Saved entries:
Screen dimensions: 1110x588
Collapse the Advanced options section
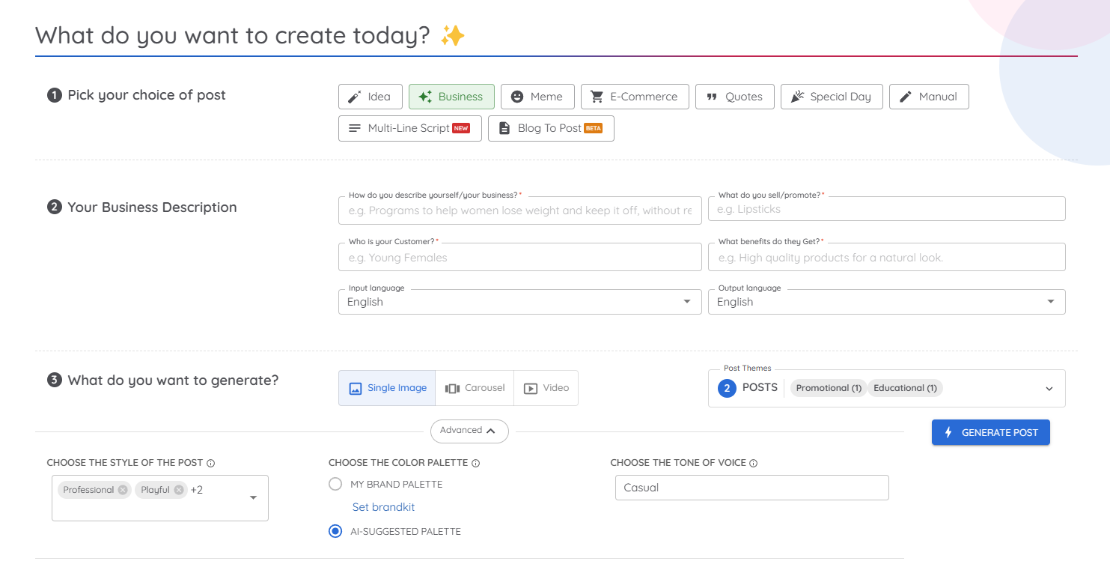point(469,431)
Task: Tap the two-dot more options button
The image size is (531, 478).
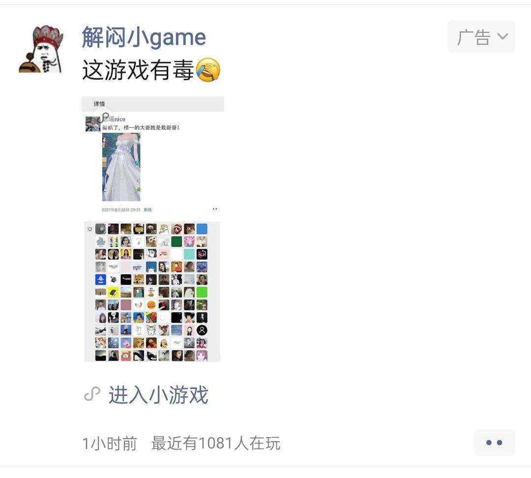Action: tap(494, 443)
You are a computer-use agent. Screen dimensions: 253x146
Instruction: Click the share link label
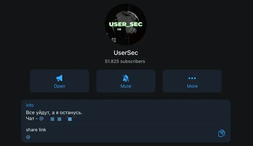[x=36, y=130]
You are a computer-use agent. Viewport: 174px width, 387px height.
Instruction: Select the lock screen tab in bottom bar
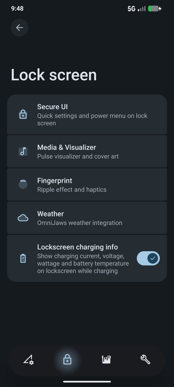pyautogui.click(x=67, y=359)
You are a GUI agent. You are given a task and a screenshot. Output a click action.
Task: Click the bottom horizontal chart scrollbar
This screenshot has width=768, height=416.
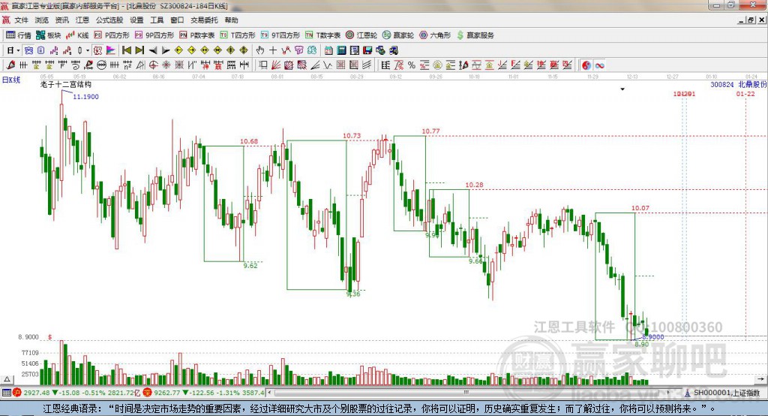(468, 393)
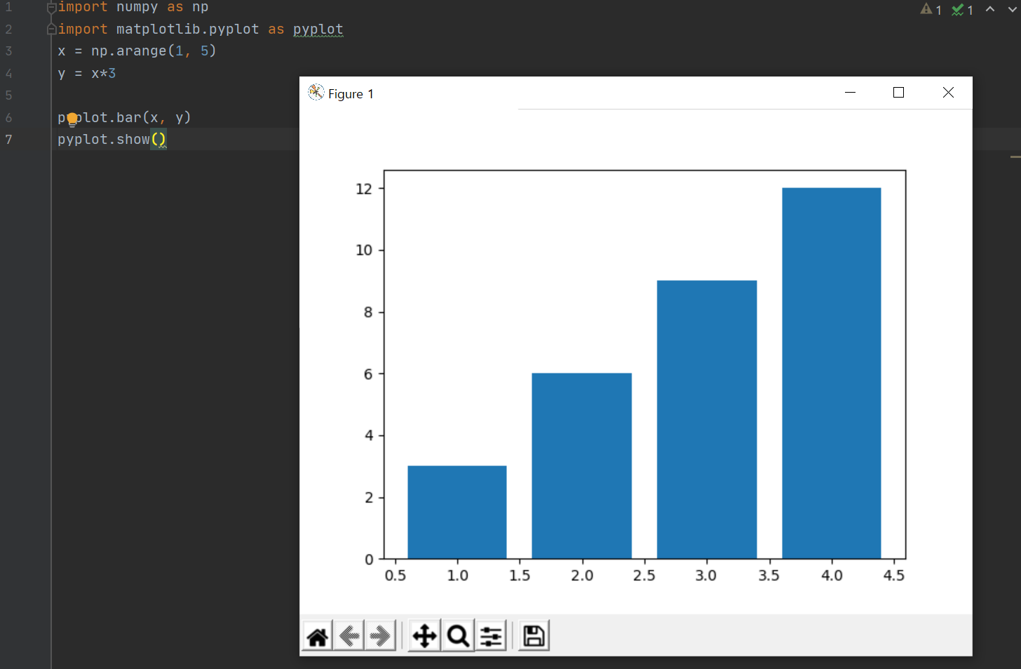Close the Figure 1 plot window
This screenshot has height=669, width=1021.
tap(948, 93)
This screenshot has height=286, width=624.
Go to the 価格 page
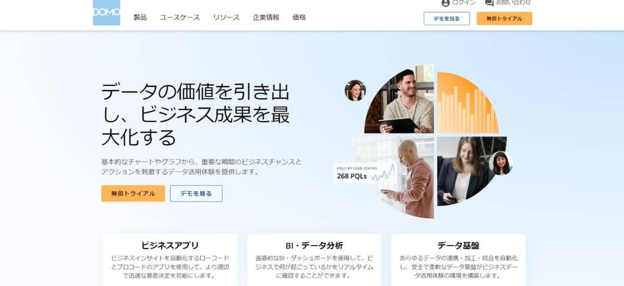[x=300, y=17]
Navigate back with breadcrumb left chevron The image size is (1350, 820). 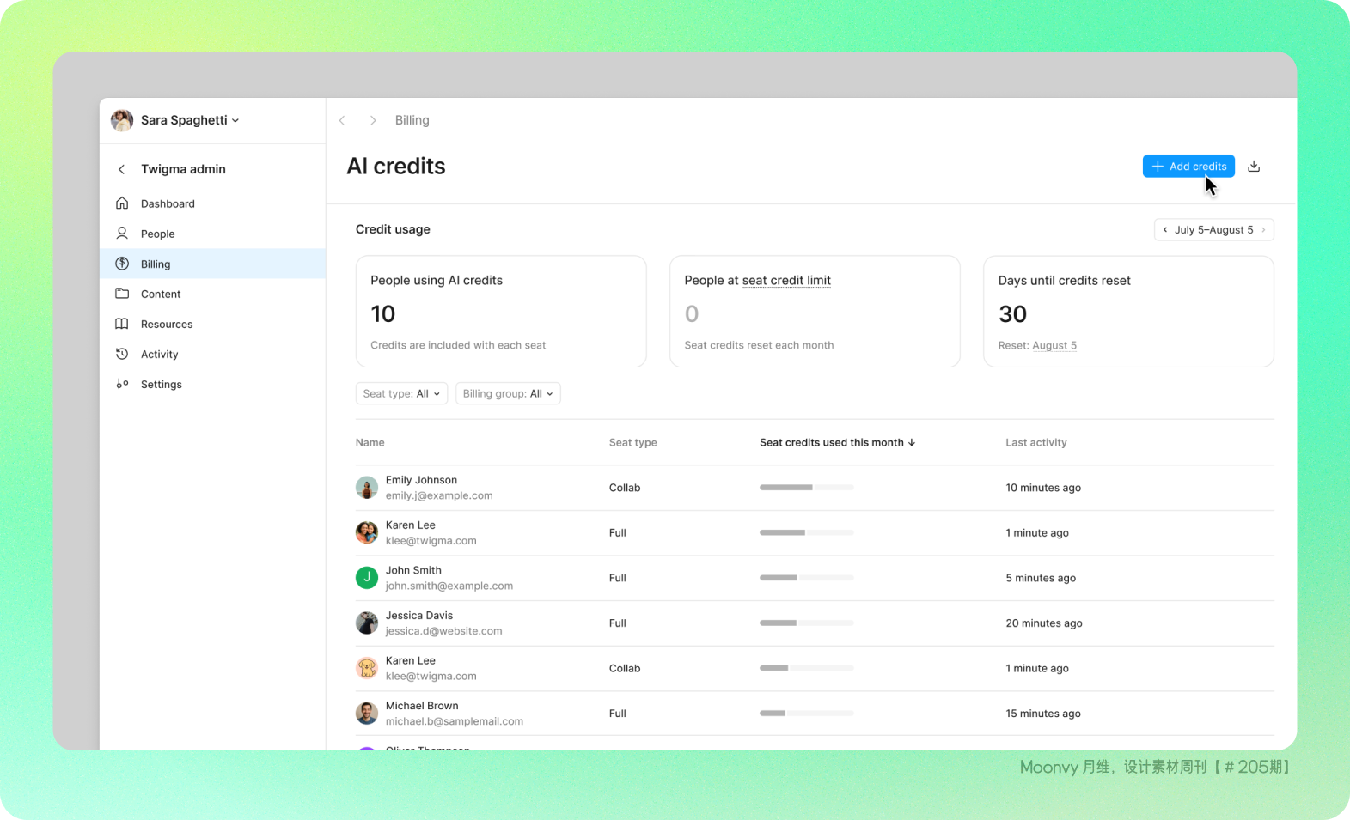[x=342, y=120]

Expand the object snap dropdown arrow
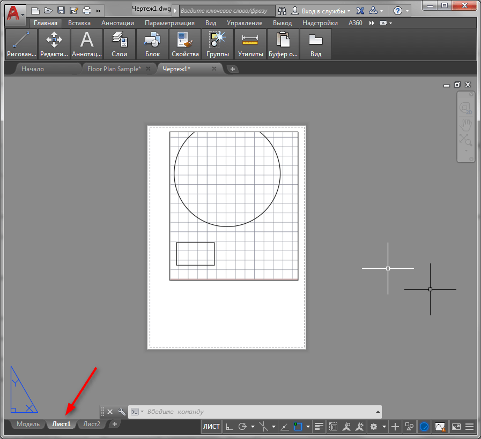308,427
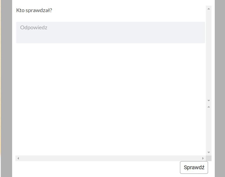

What you have to do: Leave out the pictures. Transcribe only the lines above, from the first through the one that contains "Task: Click the".

Exercise result:
Screen dimensions: 1110x588
Collapse the Advanced options section
point(469,431)
Task: Tap the two-dot more options button
The image size is (531, 478).
Action: tap(494, 443)
You are a computer-use agent. Screen dimensions: 253x146
Instruction: Click the share link label
[x=36, y=130]
You are a computer-use agent. Viewport: 174px width, 387px height.
Instruction: Select the lock screen tab in bottom bar
pyautogui.click(x=67, y=359)
You are a GUI agent. You are given a task and a screenshot. Output a click action.
Task: Click the bottom horizontal chart scrollbar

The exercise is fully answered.